The development of ultrafast all-optical switches has long been a popular topic in photonics, while the speed of magnetization reversal triggered by means other than magnetic fields has recently attracted intense interest in spintronics. The discovery of all-optical helicity-dependent switching in metallic GdFeCo has promised a merger of the fields of photonics and spintronics, paving the way for faster and more energy-efficient information processing technologies. However, the real potential of all-optical switching is still poorly understood because it is still unclear whether magnetic switching by light can keep up with the GHz frequencies required by photonics technologies. Another serious obstacle is the skepticism regarding the scalability of all-optical magnetic switching down to the sizes of spintronic devices, which are well below the diffraction limit.
In a new paper published in Light: Science & Applications, a team of scientists, led by Professor Xiangping Li at Jinan University in China and Professor Alexey V. Kimel at Radboud University in The Netherlands have proposed a dual-shot opto-magnetic switching method and studied its dynamics through a time-resolved magneto-optical imaging system. They experimentally unveiled the ultimate frequency of repetitive all-optical magnetization reversal through time-resolved studies of the dual-shot magnetization dynamics in Gd27Fe63.87Co9.13. Varying the intensities of the shots and the shot-to-shot separation, they revealed the conditions for ultrafast writing and the fastest possible restoration of magnetic bits. It is shown that although magnetic writing launched by the first shot is completed after 100 ps, a reliable rewriting of the bit by the second shot requires separating the shots by at least 300 ps. Using two shots partially overlapping in space and minimally separated by 300 ps, they demonstrated an approach for GHz magnetic writing that can be scaled down to sizes below the diffraction limit.
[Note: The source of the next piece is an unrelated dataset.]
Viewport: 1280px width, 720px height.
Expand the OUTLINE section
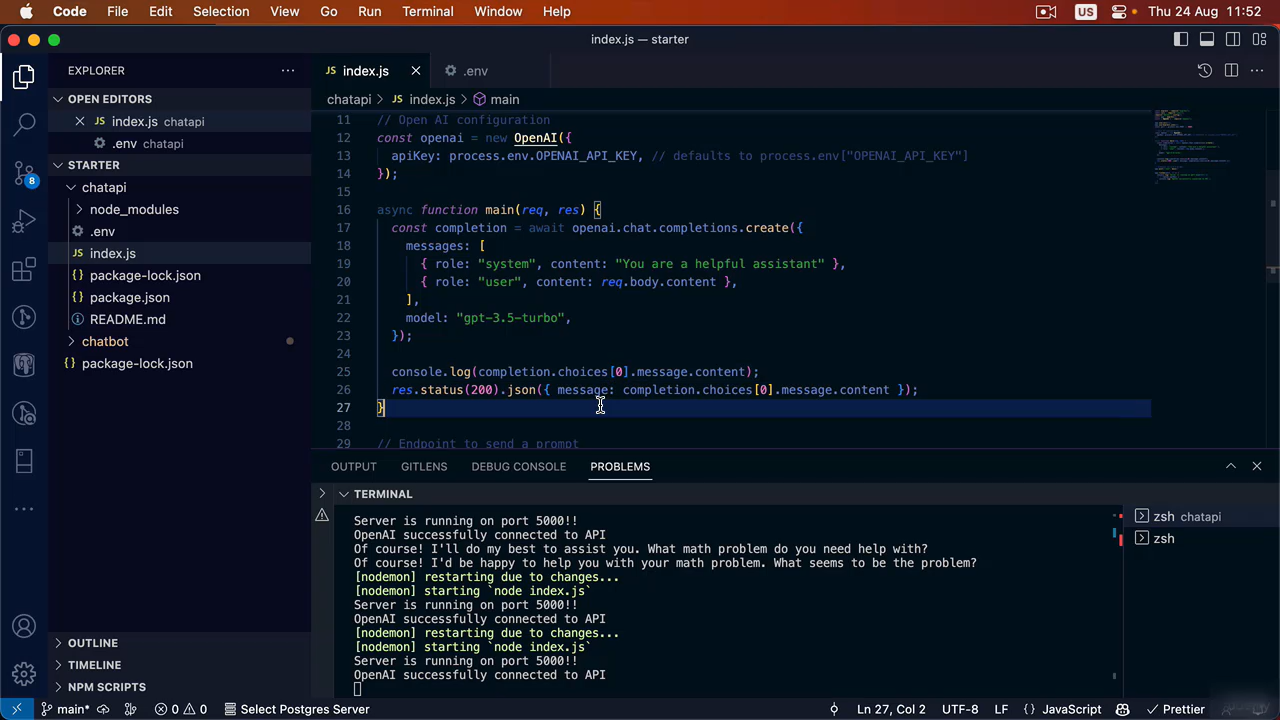pyautogui.click(x=92, y=643)
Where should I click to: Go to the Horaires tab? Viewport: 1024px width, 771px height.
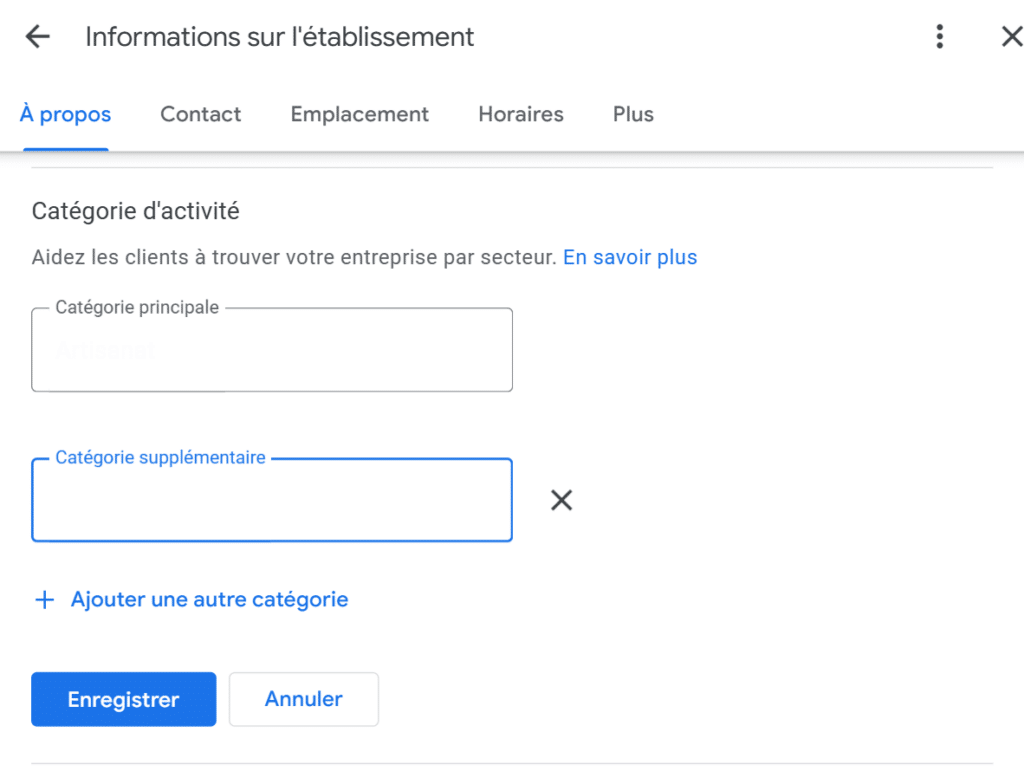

These scientists forecast: "Our findings demonstrate the potential of all-optical magnetic writing with a repetition rate of up to 3 GHz and a spatial resolution below the diffraction limit, which fills a knowledge gap and completes missing technology to promote its widespread applicability in the next revolution of information processing. The advanced features observed in this work may favour the realization of spatially and temporally confined magnetization control through light and greatly promote the development of ultrafast and highly compact devices at the intersection of photonics and spintronics."